Most comic book reporting sites and blogs made a big deal of a Comics and Graphic Novels category Apple had placed in its iBooks store, but in the final release, that category is mysteriously absent. As much hype and praise the Marvel app has received, Apple either shelved this option for now, allowing the application developers to have their day in the sun, or the company read comments on sites like Major Spoilers and didn’t think comic book readers would be interested in an iPad. If the later is the case, then Apple is really mistaken.
$1.99 IS THE NEW $3.99
Probably the best news for those purchasing comic through the various applications is it looks like most comics have settled on a $1.99 price point, which is good news for those testing out the comic book waters for the first time, and even better for those who want to catch up on their favorite series, but don’t want to spend months diving through long boxes, or waiting for a trade to be made available. It’s not the 99-cents that made music fly off the virtual iTunes shelves, but it is a nice price for those starting out in their comic book journey.

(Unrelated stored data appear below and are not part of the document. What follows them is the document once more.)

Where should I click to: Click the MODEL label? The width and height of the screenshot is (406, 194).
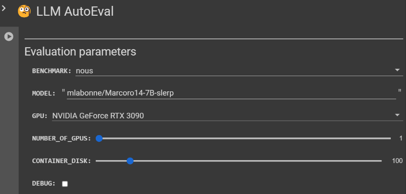pos(44,93)
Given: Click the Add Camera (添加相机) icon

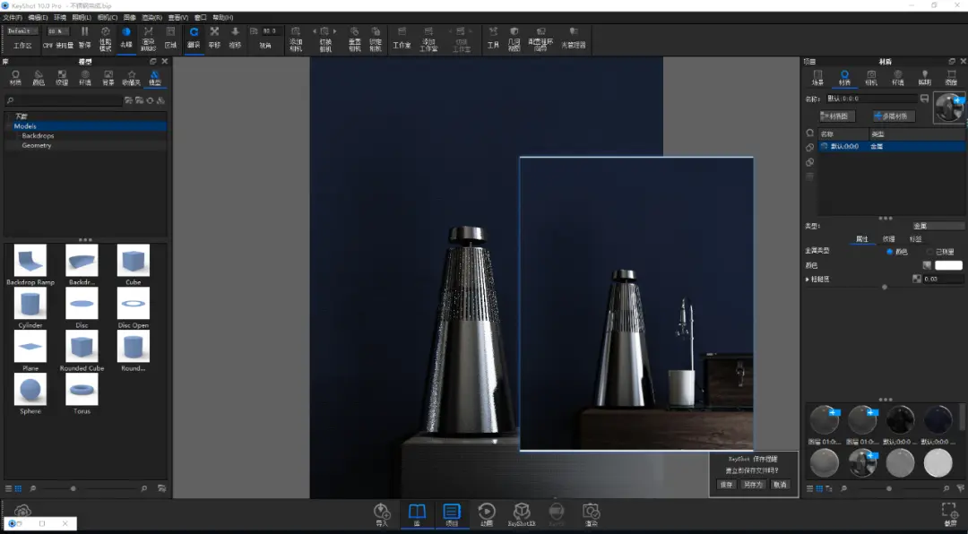Looking at the screenshot, I should click(x=296, y=36).
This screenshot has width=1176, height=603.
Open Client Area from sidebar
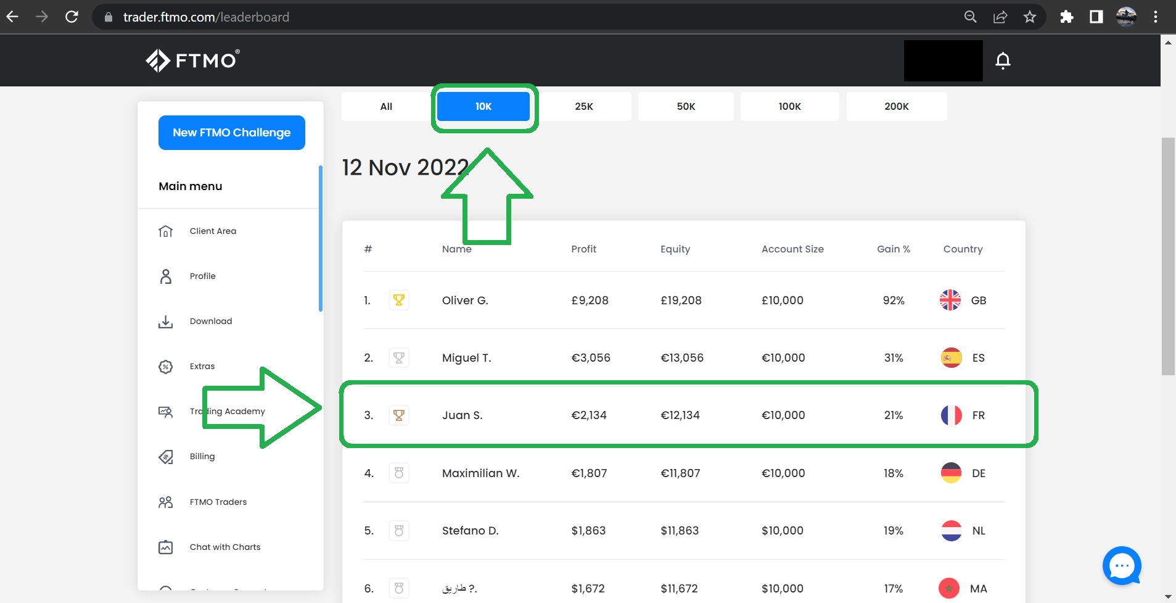(x=213, y=231)
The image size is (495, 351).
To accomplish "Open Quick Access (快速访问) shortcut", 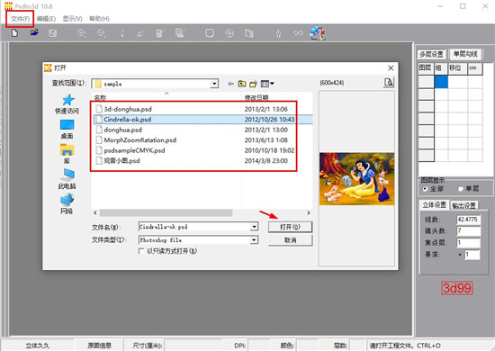I will (x=67, y=104).
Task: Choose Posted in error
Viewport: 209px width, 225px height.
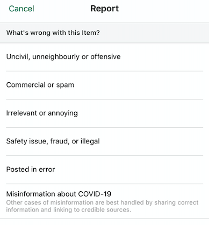Action: coord(104,170)
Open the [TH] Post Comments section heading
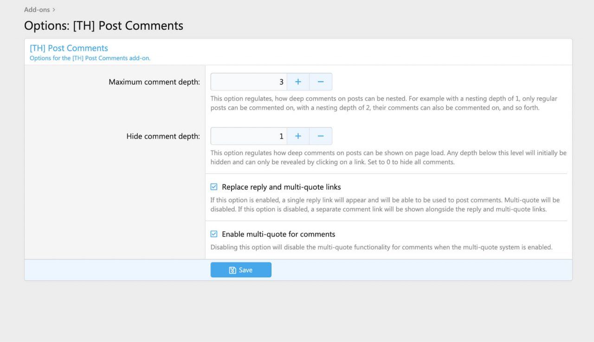Viewport: 594px width, 342px height. [69, 48]
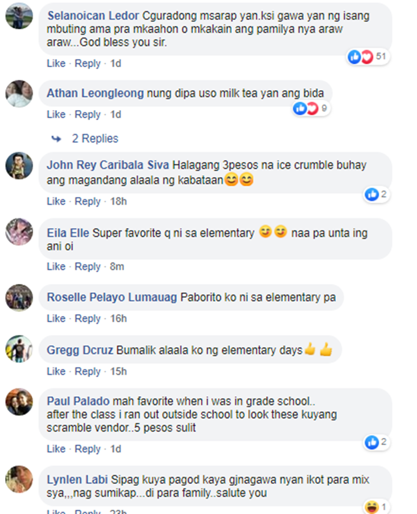View reactions on Athan Leongleong's comment
Screen dimensions: 417x514
(x=311, y=108)
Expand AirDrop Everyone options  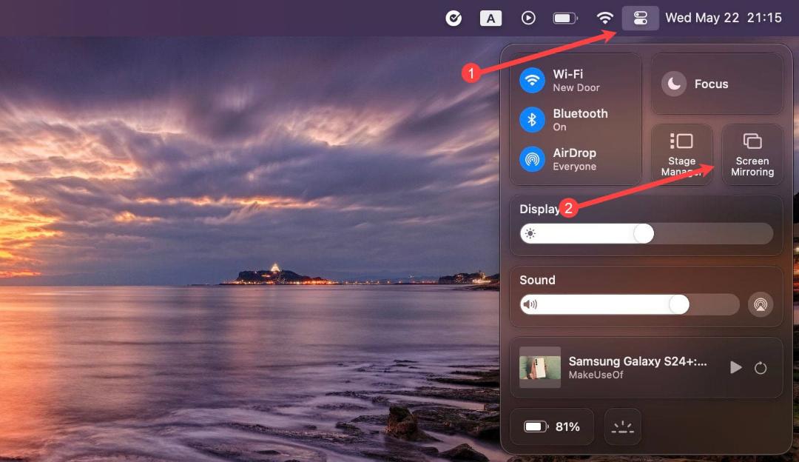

When I mentioned I was reading Marvel comics on the iPad, a Major Spoilerite asked if I would be reading more Marvel comics now than I have in the past. As soon as a digital copy is released the same day as the physical copy, I’ll be more than happy to drop $1.99 for a comic that I’m now paying $3.99 for, and I just might be tempted to read more comics from those companies that offer iPad friendly versions of their titles.
WHO IS LEFT OUT?
There are a number of publishers that don’t have a presence on the iPad. The two most notable missing on the various application lists are Oni Press, and DC Comics. Oni could make a killing right now with a release of Scott Pilgrim on the iPad, and one doesn’t have to put two and two together to see that the longer DC drags its feet on releasing their titles in a digital form, the more and more potential customers they are going to lose.
If you made it this far, then you know most companies and app developers aren’t tossing the iPad aside; they’re embracing the device as yet another outlet for attracting new readers. The experience reading a comic on a digital device is much different than a physical one, and it may just force Scott McCloud to rethink how we interact and read comics. I for one am sold on the iPad. Yes, there is a bit of spit and polish that needs to happen on everything from the iPad to the application developers, and the publishers, but it’s a great start, and I’m glad I jumping in with both feet.